Asbest lässt sich nicht ansehen – nur eine Laboranalyse schafft Klarheit. Die im Handel erhältlichen „Schnelltests“ sind Einsende-Kits, deren kritischer Punkt die Probenahme ist. Genau hier liegt das Risiko: Eine unsachgemäß entnommene Probe setzt Fasern frei. Sicher und meist nur unwesentlich teurer ist die fachgerechte Probenahme durch einen sachkundigen Betrieb mit anschließender akkreditierter Analyse.
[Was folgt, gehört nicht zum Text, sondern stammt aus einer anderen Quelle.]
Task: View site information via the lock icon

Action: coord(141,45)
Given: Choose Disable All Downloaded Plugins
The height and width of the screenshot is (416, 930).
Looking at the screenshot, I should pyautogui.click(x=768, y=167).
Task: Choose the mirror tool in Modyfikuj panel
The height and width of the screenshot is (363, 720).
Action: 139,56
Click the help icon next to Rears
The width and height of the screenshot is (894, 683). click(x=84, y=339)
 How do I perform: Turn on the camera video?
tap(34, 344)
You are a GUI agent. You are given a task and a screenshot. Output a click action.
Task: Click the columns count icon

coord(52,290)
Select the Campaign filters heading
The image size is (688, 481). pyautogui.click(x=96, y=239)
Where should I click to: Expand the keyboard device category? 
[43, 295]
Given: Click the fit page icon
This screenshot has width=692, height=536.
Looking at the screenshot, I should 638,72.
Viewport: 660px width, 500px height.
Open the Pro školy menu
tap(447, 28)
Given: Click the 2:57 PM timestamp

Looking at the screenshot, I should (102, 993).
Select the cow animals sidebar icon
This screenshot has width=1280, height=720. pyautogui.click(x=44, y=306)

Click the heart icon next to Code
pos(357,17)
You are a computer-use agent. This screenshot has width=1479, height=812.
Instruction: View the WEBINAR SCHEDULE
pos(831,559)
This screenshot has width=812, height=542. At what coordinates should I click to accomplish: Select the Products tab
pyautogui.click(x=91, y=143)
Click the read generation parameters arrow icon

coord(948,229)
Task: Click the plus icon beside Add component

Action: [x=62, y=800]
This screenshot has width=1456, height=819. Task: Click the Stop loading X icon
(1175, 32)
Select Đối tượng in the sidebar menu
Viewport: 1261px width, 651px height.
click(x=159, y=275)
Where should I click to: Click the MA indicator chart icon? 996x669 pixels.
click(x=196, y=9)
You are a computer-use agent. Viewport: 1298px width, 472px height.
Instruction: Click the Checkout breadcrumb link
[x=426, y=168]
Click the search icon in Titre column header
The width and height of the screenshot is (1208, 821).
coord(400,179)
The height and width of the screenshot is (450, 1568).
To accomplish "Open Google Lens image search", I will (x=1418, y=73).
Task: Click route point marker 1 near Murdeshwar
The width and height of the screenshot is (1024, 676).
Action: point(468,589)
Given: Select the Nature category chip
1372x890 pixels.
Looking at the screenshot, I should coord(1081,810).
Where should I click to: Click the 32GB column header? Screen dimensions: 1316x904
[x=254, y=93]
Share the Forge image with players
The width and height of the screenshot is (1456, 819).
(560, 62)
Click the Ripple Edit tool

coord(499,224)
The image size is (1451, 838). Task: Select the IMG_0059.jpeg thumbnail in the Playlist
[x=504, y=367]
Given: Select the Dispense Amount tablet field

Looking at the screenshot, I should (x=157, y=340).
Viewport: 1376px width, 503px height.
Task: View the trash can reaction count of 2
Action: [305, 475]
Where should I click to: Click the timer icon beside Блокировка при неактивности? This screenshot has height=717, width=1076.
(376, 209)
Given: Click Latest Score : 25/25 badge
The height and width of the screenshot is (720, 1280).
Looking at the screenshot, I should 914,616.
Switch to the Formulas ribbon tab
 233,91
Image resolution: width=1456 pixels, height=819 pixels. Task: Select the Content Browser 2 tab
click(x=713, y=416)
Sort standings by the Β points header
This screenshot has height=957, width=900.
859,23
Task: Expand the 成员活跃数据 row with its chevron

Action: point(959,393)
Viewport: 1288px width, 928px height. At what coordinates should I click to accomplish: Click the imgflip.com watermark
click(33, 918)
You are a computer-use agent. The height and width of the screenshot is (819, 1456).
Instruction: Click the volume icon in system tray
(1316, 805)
So wissen Sie verlässlich, woran Sie sind – bevor gebohrt, gebrochen oder saniert wird.

Häufige Fragen

Gibt es einen zuverlässigen Asbest-Schnelltest für zuhause?

Einen seriösen Soforttest, der wie ein Teststreifen sofort die Farbe wechselt, gibt es nicht. Asbest lässt sich nur unter dem Mikroskop sicher nachweisen. Die als „Asbest-Schnelltest“ verkauften Sets sind in Wirklichkeit Einsende-Kits: Sie entnehmen eine Probe und schicken sie an ein Labor. Zuverlässig ist das Ergebnis nur, wenn die Probe fachgerecht und ohne Faserfreisetzung entnommen wurde – genau das ist der kritische Punkt.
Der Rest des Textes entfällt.